Drawbacks of SSA Sukanya Samriddhi Account

If you are looking for a deposit scheme to secure your girl child’s future and do not want to invest in high risk plans, Sukanya Samriddhi Account is certainly for you.  The scheme offers quite a healthy rate of interest and comes with a noble intent, i.e. to avoid making girl child a financial burden on parents and guardians. But still every financial plan has some drawbacks as well. We are providing drawbacks of sukanya Samriddhi account.

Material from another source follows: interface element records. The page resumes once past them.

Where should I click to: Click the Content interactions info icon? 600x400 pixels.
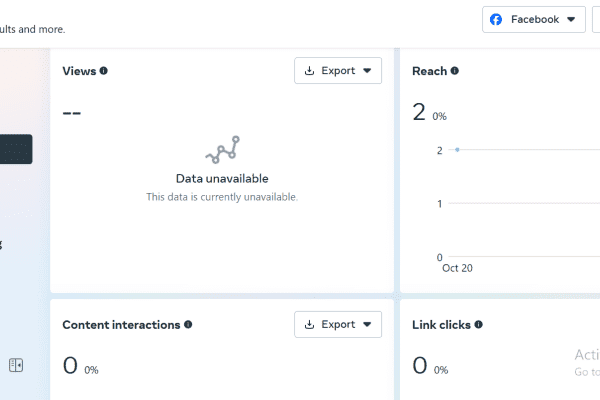(x=188, y=325)
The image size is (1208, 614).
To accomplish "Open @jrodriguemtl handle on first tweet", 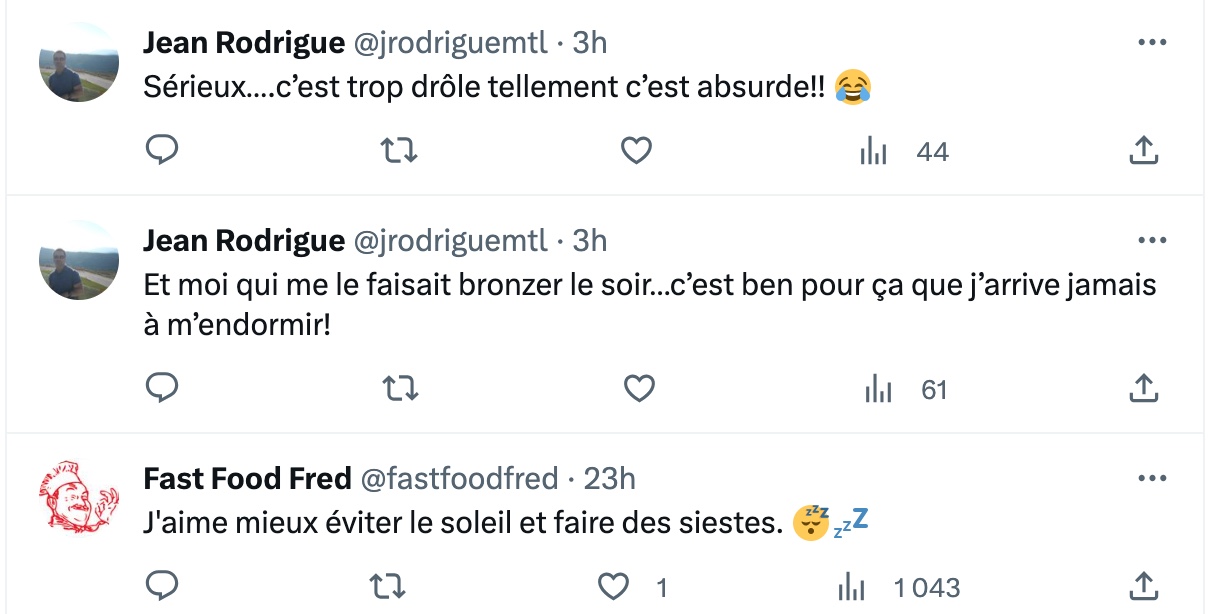I will pyautogui.click(x=451, y=42).
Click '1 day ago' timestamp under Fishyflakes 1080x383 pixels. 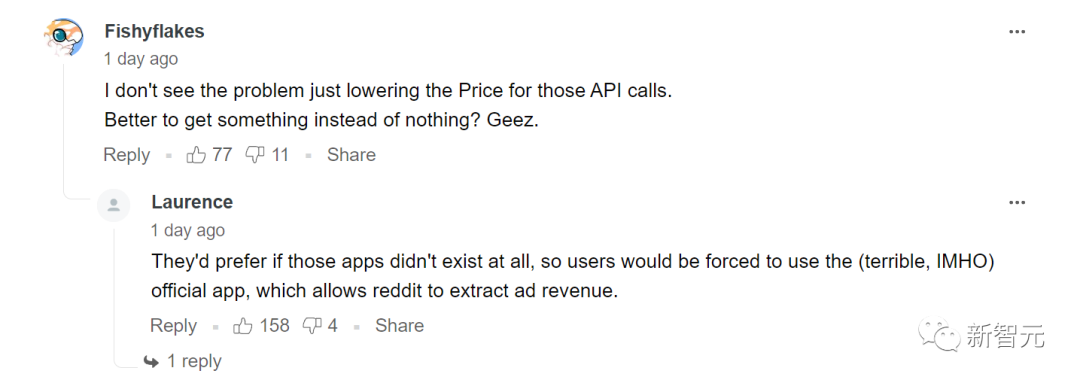point(141,59)
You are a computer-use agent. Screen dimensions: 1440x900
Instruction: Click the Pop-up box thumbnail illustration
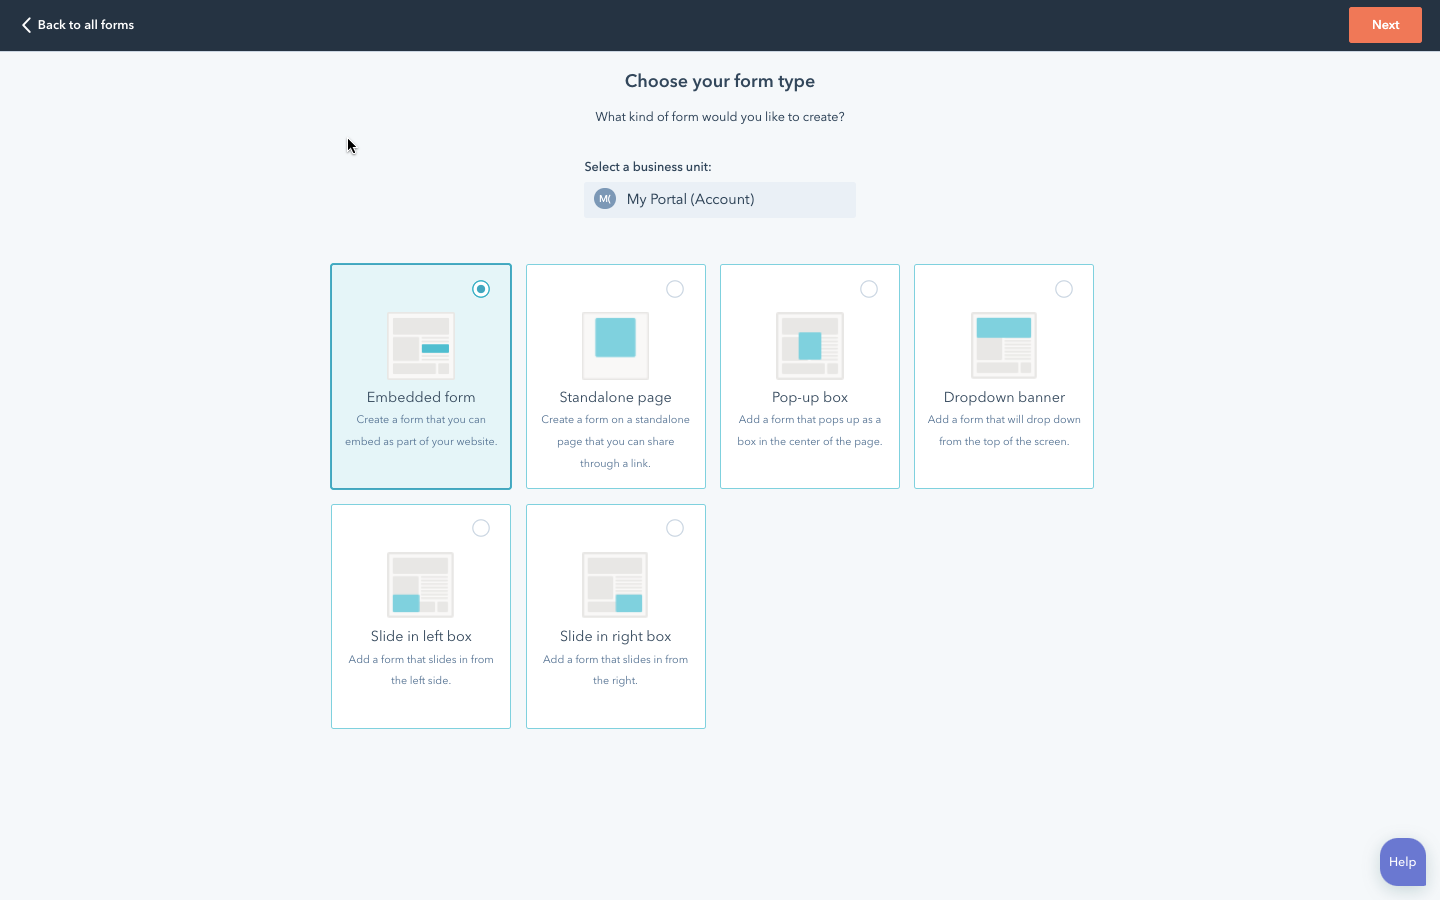[x=809, y=346]
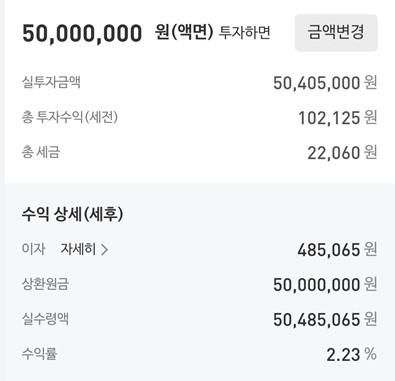Viewport: 395px width, 381px height.
Task: Open the 자세히 interest details link
Action: [x=84, y=249]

Drawbacks of SSA Sukanya Samriddhi Account Yojana

Launched with the current Union Budget 2014-15, the scheme is excellent and the fresh reviews truly evaluate it as a successful financial initiative that can go a long way.  However, there are certainly few shortcomings that would come in way of few looking for comfortable and secure investment and, those are:
  • No fixed rate of interest: The scheme offers a great interest rate of 9.2% per annum for FY 2015-16, which happens to be the best among all other small saving schemes; however, the ROI is not fixed for the entire tenure.  It may keep varying every year with market trends and that may or may not be as decent as the current one.

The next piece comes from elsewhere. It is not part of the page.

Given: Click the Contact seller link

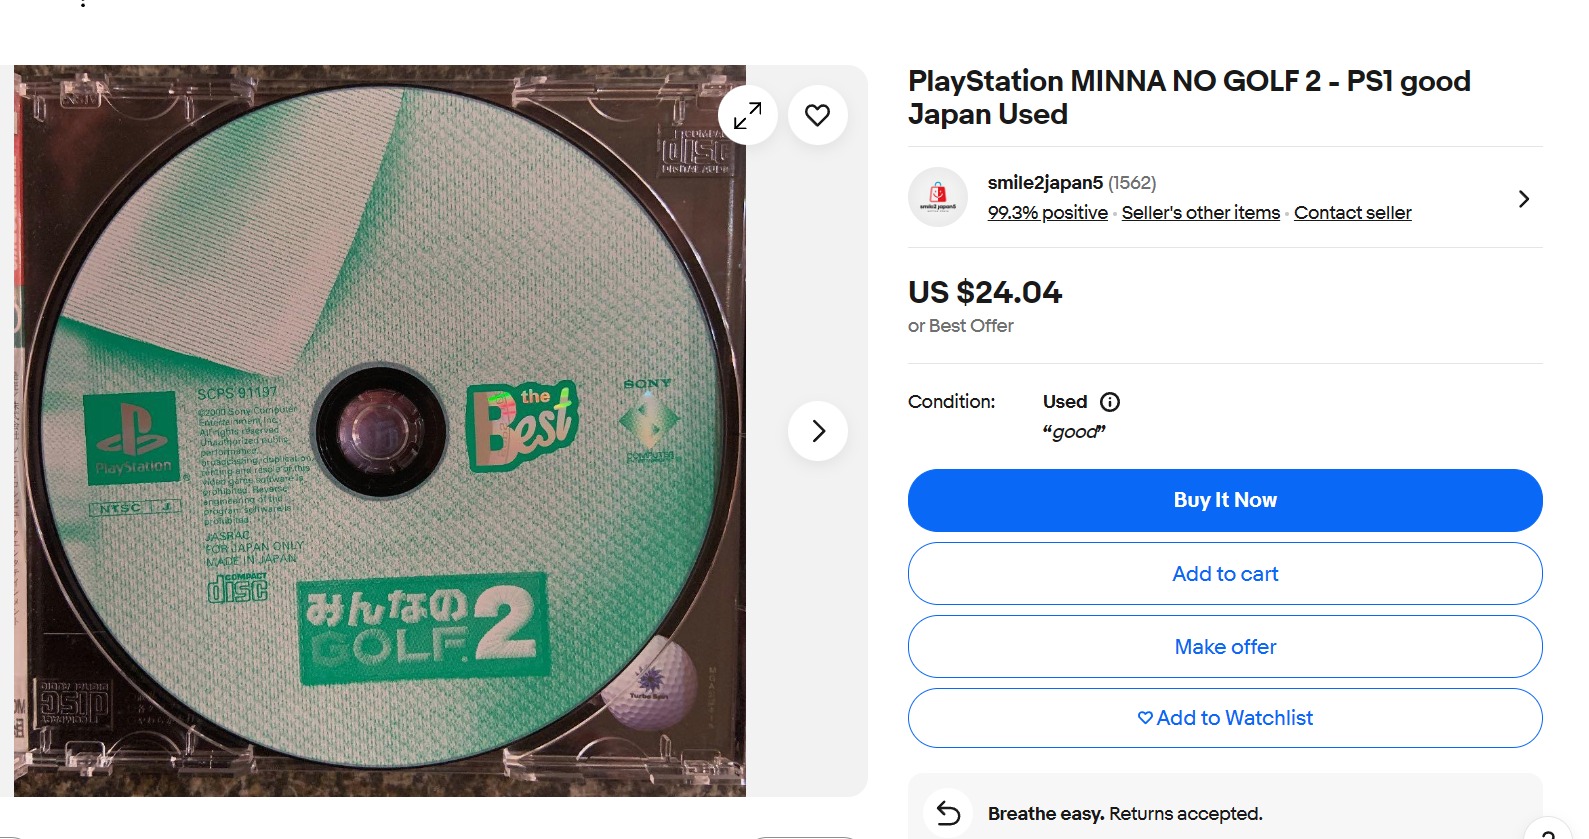Looking at the screenshot, I should (1352, 213).
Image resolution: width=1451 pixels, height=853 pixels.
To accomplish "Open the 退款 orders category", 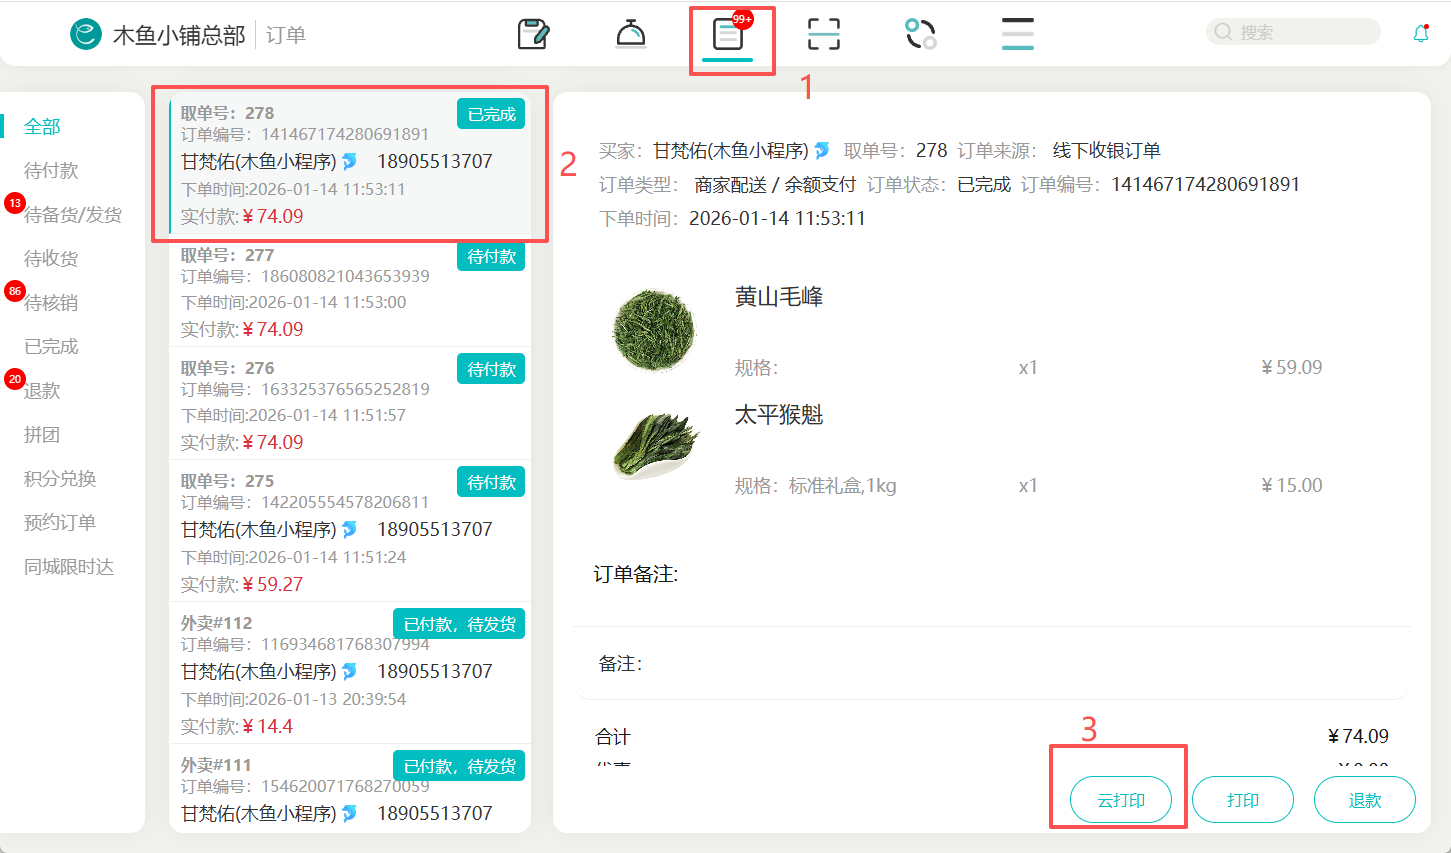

  • Premature withdrawal not allowed: A lot of people who are not financially secure have a habbit of using whatever money they have in the time of crisis. Since, there is a long lock-in period associated with the account; such kind of parents would not really be interested in operating Sukanya Samriddhi Account. Read more for Premature Withdrawal.
  • High lock-in period of 21 years: The lock in period is a little on higher side for those who are looking for a shorter investment options. The mature proceeds could only be withdrawn either at the time of marriage of the girl child or for the purpose of higher education of girl child.  21 years of lock-in period may not go well with some people.

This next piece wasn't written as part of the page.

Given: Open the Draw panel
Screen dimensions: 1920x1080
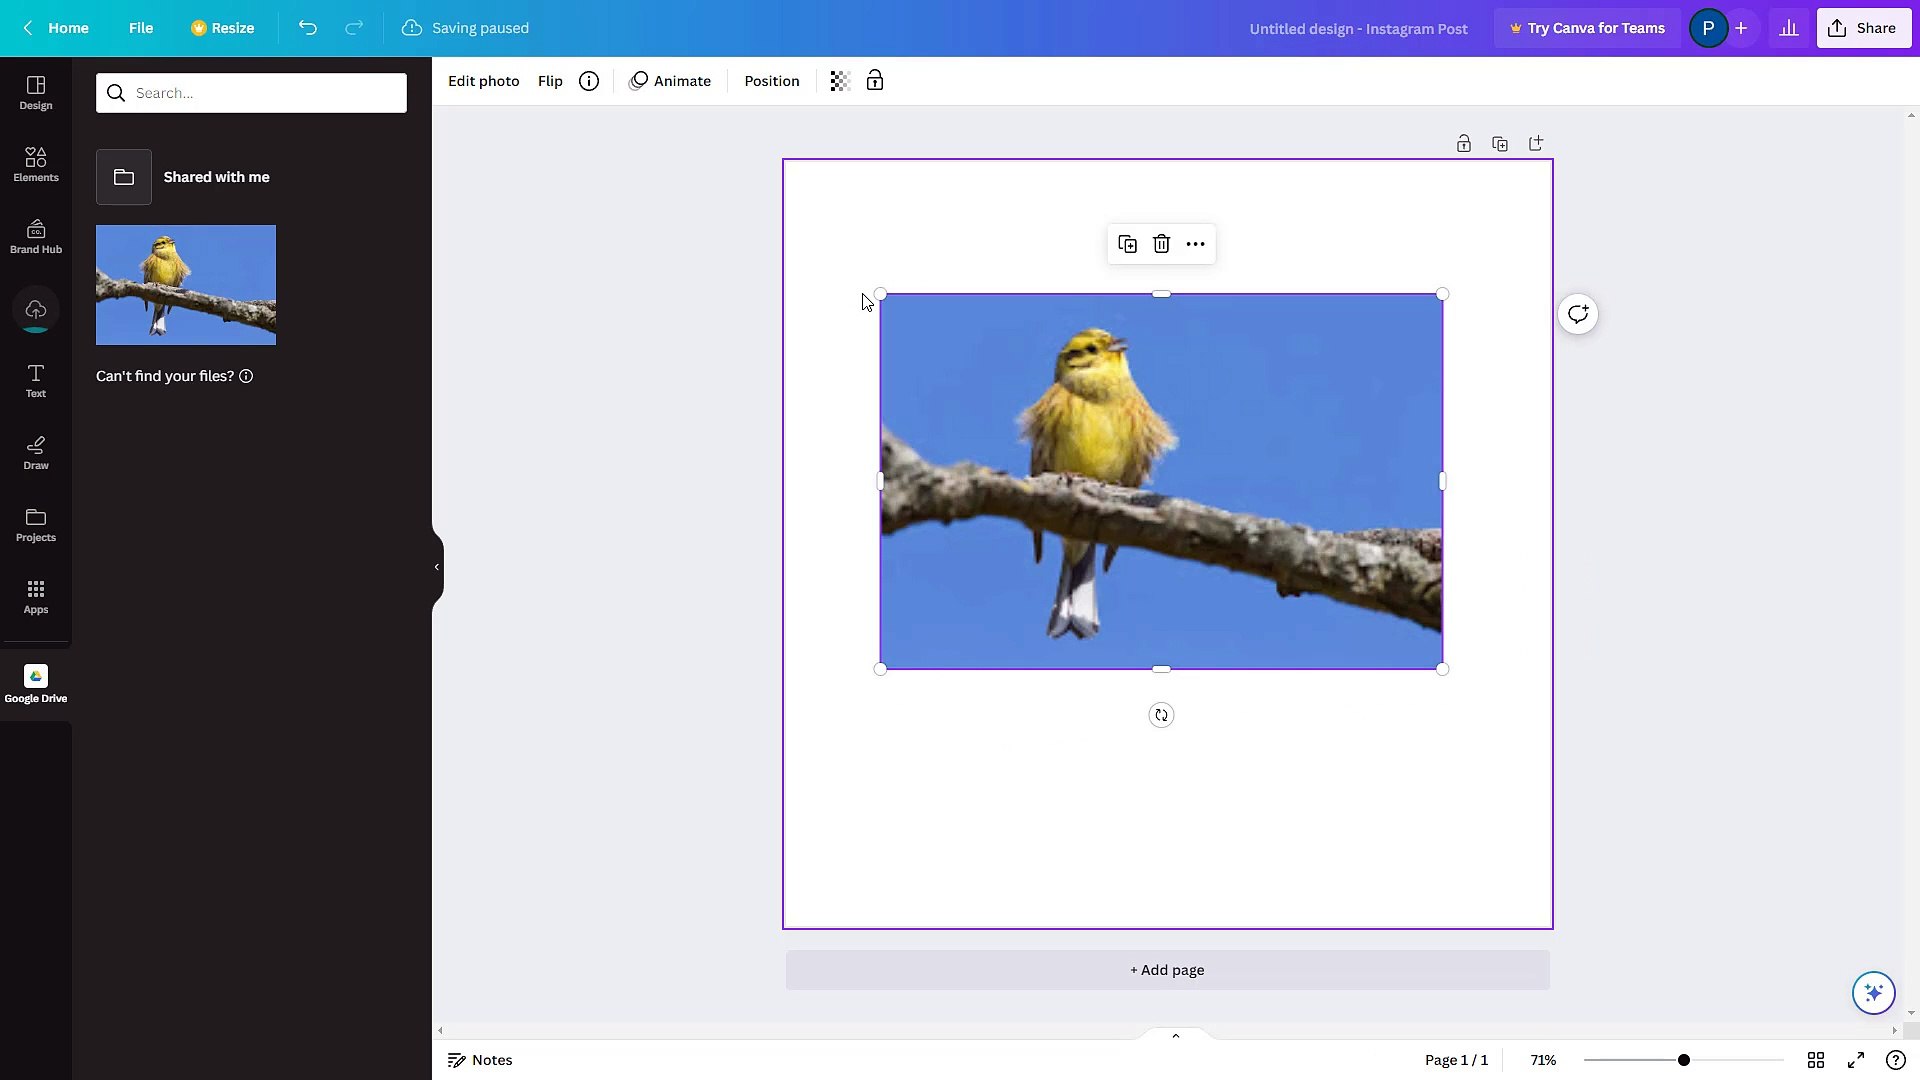Looking at the screenshot, I should click(x=35, y=452).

  • No online transfer facility: This is one of the major drawbacks of the scheme. We wonder how the government and policy makers could oversee the possibilities of online banking to be applied on this scheme. Today, when every thing is being done over internet, making this scheme a non-online subject will add to the discomfort of account holders and increase the work pressure on bank and post office branches.
Last but not the least; the scheme would fully be managed as per each year’s union budgets and market performances.  We may well understand that there would be lot of political influence on the scheme and hence the scheme may be susceptible to political instabilities, at anytime.